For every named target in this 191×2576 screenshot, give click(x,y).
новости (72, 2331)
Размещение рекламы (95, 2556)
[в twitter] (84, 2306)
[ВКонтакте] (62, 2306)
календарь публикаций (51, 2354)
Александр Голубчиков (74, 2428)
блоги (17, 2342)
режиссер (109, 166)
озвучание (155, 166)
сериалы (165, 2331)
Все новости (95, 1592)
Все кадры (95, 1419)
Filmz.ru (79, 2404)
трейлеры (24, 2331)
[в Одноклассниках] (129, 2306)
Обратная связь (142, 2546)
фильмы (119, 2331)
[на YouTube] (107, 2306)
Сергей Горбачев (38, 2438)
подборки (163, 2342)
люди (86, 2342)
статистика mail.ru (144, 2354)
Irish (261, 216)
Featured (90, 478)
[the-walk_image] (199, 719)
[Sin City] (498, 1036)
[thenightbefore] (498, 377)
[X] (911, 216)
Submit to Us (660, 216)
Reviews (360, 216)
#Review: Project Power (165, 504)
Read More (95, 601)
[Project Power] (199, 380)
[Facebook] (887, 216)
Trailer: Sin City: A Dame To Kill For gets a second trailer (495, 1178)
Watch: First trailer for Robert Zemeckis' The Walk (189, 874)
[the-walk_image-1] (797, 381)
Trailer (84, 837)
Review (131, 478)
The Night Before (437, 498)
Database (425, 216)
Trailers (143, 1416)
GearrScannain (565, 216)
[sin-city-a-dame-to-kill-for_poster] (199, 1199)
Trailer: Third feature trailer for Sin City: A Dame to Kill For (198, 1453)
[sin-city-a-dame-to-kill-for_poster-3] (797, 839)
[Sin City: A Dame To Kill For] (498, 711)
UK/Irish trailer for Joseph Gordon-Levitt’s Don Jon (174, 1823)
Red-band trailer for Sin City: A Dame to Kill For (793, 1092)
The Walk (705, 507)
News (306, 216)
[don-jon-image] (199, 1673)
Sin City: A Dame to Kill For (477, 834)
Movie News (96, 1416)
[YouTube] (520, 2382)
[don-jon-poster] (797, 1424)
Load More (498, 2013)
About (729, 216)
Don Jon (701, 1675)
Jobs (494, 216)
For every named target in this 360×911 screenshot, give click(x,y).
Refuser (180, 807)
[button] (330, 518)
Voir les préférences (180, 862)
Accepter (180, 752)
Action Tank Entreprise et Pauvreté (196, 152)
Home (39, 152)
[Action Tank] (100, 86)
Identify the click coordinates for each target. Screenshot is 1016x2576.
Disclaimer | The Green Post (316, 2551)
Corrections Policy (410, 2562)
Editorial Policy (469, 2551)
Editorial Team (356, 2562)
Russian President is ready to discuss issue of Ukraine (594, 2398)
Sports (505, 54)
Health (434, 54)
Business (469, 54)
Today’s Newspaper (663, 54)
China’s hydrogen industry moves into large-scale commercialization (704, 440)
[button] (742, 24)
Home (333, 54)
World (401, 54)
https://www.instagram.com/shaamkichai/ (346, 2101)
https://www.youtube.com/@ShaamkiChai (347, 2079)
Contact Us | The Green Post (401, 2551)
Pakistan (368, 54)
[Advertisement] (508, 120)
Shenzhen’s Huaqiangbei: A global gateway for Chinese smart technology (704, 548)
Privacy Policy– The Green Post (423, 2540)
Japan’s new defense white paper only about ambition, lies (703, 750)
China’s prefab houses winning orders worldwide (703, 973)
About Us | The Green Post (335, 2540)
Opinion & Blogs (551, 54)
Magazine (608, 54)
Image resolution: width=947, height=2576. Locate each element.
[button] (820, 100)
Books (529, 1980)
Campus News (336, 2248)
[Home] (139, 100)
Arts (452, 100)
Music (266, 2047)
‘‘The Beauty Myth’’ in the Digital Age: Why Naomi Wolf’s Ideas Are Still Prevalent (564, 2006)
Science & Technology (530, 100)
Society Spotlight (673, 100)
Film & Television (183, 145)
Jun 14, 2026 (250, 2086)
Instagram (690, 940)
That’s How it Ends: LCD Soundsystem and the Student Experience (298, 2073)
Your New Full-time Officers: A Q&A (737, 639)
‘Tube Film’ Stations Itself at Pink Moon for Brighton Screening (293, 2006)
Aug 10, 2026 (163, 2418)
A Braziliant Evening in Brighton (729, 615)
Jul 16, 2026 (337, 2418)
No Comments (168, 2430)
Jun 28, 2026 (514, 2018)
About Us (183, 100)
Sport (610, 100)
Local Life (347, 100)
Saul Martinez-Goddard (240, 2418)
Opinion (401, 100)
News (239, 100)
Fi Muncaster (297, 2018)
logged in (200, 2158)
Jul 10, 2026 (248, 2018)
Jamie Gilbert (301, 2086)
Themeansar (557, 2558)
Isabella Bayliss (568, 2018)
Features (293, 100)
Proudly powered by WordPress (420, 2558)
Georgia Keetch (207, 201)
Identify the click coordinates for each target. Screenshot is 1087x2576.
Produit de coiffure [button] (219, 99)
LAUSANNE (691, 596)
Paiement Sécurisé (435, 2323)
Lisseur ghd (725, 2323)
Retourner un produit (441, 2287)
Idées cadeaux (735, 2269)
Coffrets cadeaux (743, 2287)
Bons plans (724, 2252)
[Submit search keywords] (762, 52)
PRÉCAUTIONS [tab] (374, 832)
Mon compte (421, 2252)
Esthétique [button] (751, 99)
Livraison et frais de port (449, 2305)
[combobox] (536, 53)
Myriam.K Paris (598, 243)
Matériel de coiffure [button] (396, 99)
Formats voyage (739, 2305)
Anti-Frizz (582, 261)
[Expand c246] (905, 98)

^^^^^^^^^^^^^^^^

▶ [WHAT YOU ARE ASKED TO DO]:
Down to the last line, repeat the data exactly.

▶ [OUTPUT OF THE EXERCISE]:
For every named target in this 191×2576 screenshot, give click(x,y).
новости (72, 2331)
Размещение рекламы (95, 2556)
[в twitter] (84, 2306)
[ВКонтакте] (62, 2306)
календарь публикаций (51, 2354)
Александр Голубчиков (74, 2428)
блоги (17, 2342)
режиссер (109, 166)
озвучание (155, 166)
сериалы (165, 2331)
Все новости (95, 1592)
Все кадры (95, 1419)
Filmz.ru (79, 2404)
трейлеры (24, 2331)
[в Одноклассниках] (129, 2306)
Обратная связь (142, 2546)
фильмы (119, 2331)
[на YouTube] (107, 2306)
Сергей Горбачев (38, 2438)
подборки (163, 2342)
люди (86, 2342)
статистика mail.ru (144, 2354)
Irish (261, 216)
Featured (90, 478)
[the-walk_image] (199, 719)
[Sin City] (498, 1036)
[thenightbefore] (498, 377)
[X] (911, 216)
Submit to Us (660, 216)
Reviews (360, 216)
#Review: Project Power (165, 504)
Read More (95, 601)
[Project Power] (199, 380)
[Facebook] (887, 216)
Trailer: Sin City: A Dame To Kill For gets a second trailer (495, 1178)
Watch: First trailer for Robert Zemeckis' The Walk (189, 874)
[the-walk_image-1] (797, 381)
Trailer (84, 837)
Review (131, 478)
The Night Before (437, 498)
Database (425, 216)
Trailers (143, 1416)
GearrScannain (565, 216)
[sin-city-a-dame-to-kill-for_poster] (199, 1199)
Trailer: Third feature trailer for Sin City: A Dame to Kill For (198, 1453)
[sin-city-a-dame-to-kill-for_poster-3] (797, 839)
[Sin City: A Dame To Kill For] (498, 711)
UK/Irish trailer for Joseph Gordon-Levitt’s Don Jon (174, 1823)
Red-band trailer for Sin City: A Dame to Kill For (793, 1092)
The Walk (705, 507)
News (306, 216)
[don-jon-image] (199, 1673)
Sin City: A Dame to Kill For (477, 834)
Movie News (96, 1416)
[YouTube] (520, 2382)
[don-jon-poster] (797, 1424)
Load More (498, 2013)
About (729, 216)
Don Jon (701, 1675)
Jobs (494, 216)
For every named target in this 360×911 screenshot, give click(x,y).
Refuser (180, 807)
[button] (330, 518)
Voir les préférences (180, 862)
Accepter (180, 752)
Action Tank Entreprise et Pauvreté (196, 152)
Home (39, 152)
[Action Tank] (100, 86)
Identify the click coordinates for each target. Screenshot is 1016x2576.
Disclaimer | The Green Post (316, 2551)
Corrections Policy (410, 2562)
Editorial Policy (469, 2551)
Editorial Team (356, 2562)
Russian President is ready to discuss issue of Ukraine (594, 2398)
Sports (505, 54)
Health (434, 54)
Business (469, 54)
Today’s Newspaper (663, 54)
China’s hydrogen industry moves into large-scale commercialization (704, 440)
[button] (742, 24)
Home (333, 54)
World (401, 54)
https://www.instagram.com/shaamkichai/ (346, 2101)
https://www.youtube.com/@ShaamkiChai (347, 2079)
Contact Us | The Green Post (401, 2551)
Pakistan (368, 54)
[Advertisement] (508, 120)
Shenzhen’s Huaqiangbei: A global gateway for Chinese smart technology (704, 548)
Privacy Policy– The Green Post (423, 2540)
Japan’s new defense white paper only about ambition, lies (703, 750)
China’s prefab houses winning orders worldwide (703, 973)
About Us | The Green Post (335, 2540)
Opinion & Blogs (551, 54)
Magazine (608, 54)
Image resolution: width=947, height=2576. Locate each element.
[button] (820, 100)
Books (529, 1980)
Campus News (336, 2248)
[Home] (139, 100)
Arts (452, 100)
Music (266, 2047)
‘‘The Beauty Myth’’ in the Digital Age: Why Naomi Wolf’s Ideas Are Still Prevalent (564, 2006)
Science & Technology (530, 100)
Society Spotlight (673, 100)
Film & Television (183, 145)
Jun 14, 2026 (250, 2086)
Instagram (690, 940)
That’s How it Ends: LCD Soundsystem and the Student Experience (298, 2073)
Your New Full-time Officers: A Q&A (737, 639)
‘Tube Film’ Stations Itself at Pink Moon for Brighton Screening (293, 2006)
Aug 10, 2026 (163, 2418)
A Braziliant Evening in Brighton (729, 615)
Jul 16, 2026 (337, 2418)
No Comments (168, 2430)
Jun 28, 2026 (514, 2018)
About Us (183, 100)
Sport (610, 100)
Local Life (347, 100)
Saul Martinez-Goddard (240, 2418)
Opinion (401, 100)
News (239, 100)
Fi Muncaster (297, 2018)
logged in (200, 2158)
Jul 10, 2026 (248, 2018)
Jamie Gilbert (301, 2086)
Themeansar (557, 2558)
Isabella Bayliss (568, 2018)
Features (293, 100)
Proudly powered by WordPress (420, 2558)
Georgia Keetch (207, 201)
Identify the click coordinates for each target. Screenshot is 1087x2576.
Produit de coiffure [button] (219, 99)
LAUSANNE (691, 596)
Paiement Sécurisé (435, 2323)
Lisseur ghd (725, 2323)
Retourner un produit (441, 2287)
Idées cadeaux (735, 2269)
Coffrets cadeaux (743, 2287)
Bons plans (724, 2252)
[Submit search keywords] (762, 52)
PRÉCAUTIONS [tab] (374, 832)
Mon compte (421, 2252)
Esthétique [button] (751, 99)
Livraison et frais de port (449, 2305)
[combobox] (536, 53)
Myriam.K Paris (598, 243)
Matériel de coiffure [button] (396, 99)
Formats voyage (739, 2305)
Anti-Frizz (582, 261)
[Expand c246] (905, 98)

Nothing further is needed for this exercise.